She Stoops to Conquer
Old Labs, Newnham College, 7.30pm, until Thu 29 Nov
Although first performed in 1773, the timeless nature of Oliver Goldsmith’s most renowned play ensures that it is still widely enacted today. Though at times emotive, the play is undoubtedly distinguished by the farcical nature of its plot and characters. This particular adaptation, directed by Hannah Quinn, successfully manages both to capture the emotional shifts in the characters and to alleviate them through comedy.
Despite the relatively tiny space in which it is performed, the play rarely feels inadequate. Most of the actors manage to capture the emotional mindset of their characters, and the vibrancy of their performances enlivens the production. Admittedly, many of them stumble upon their lines on several occasions. While this is indicative of a work which is far from polished, however, it reflects the rawness of the acting, which feels refreshingly natural. Connie Chapman’s blustery expressivity in her role as Constance Neville is a prime example of this.
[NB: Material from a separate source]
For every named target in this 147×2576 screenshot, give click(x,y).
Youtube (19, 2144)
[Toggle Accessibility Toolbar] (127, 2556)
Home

Tom Jones also thrives as Tony Lumpkin, Mrs Hardcastle’s son, combining self-confidence with the mischief and teen-like stroppiness.
However, the standout performance is undoubtedly that of Aydan Greatrick as Charles Marlow. It is perhaps its consistency which is most remarkable. None of Marlow’s dramatic nature is lost in the shift between playing the exuberant man who flirts with lower-class women and the shy, repressed one that stutters and stumbles over his words in the company of upper-class ladies. The latter’s presence in his initial meeting with Miss Hardcastle is particularly amusing, never seeming forced or implausible. Though the feeling with which he speaks could ordinarily be considered to border on, in the words of Mr Hardcastle, ‘overacting, young gentleman’, its occasional straying into the realm of the excessive at the height of the action instead serves as a necessary reminder to the audience of the play’s innate farcicality.
Some of the other performances are not quite so constantly compelling. Gareth Mattey is initially unconvincing as Mr Hardcastle, possessing a touch too much sliminess and not enough credible emotion in the first few scenes in which he appears. He does, however, markedly improve throughout the play, and by the end Mr Hardcastle’s maturity and dry wit of the character come marvellously to the fore. Kayla Marks similarly takes time to settle into her role as Hastings, though this is perhaps understandable given the added challenge of portraying a male character. She does overcome these inhibitions, though, the emotional outburst upon discovering that her plans to elope with Constance Neville may have been thwarted displaying an emotive power which then turns comedic.
The decision to portray Hastings through a female actor is not the only intriguing directorial decision evident in the production. The sparseness and simplicity of the area serving as stage, which varies little across the play, is perhaps suggestive of a lack of focus on setting. More pertinently, though, it reflects a performance whose primary concern lies in the powerful and clear conveyance of language and its inner feeling rather than in its embellishment.
Ultimately, however, it is Greatrick’s outstanding, more complex performance as Marlow which carries the play. It is only the comparative lack of depth elsewhere that makes this a very promising, rather than truly great production.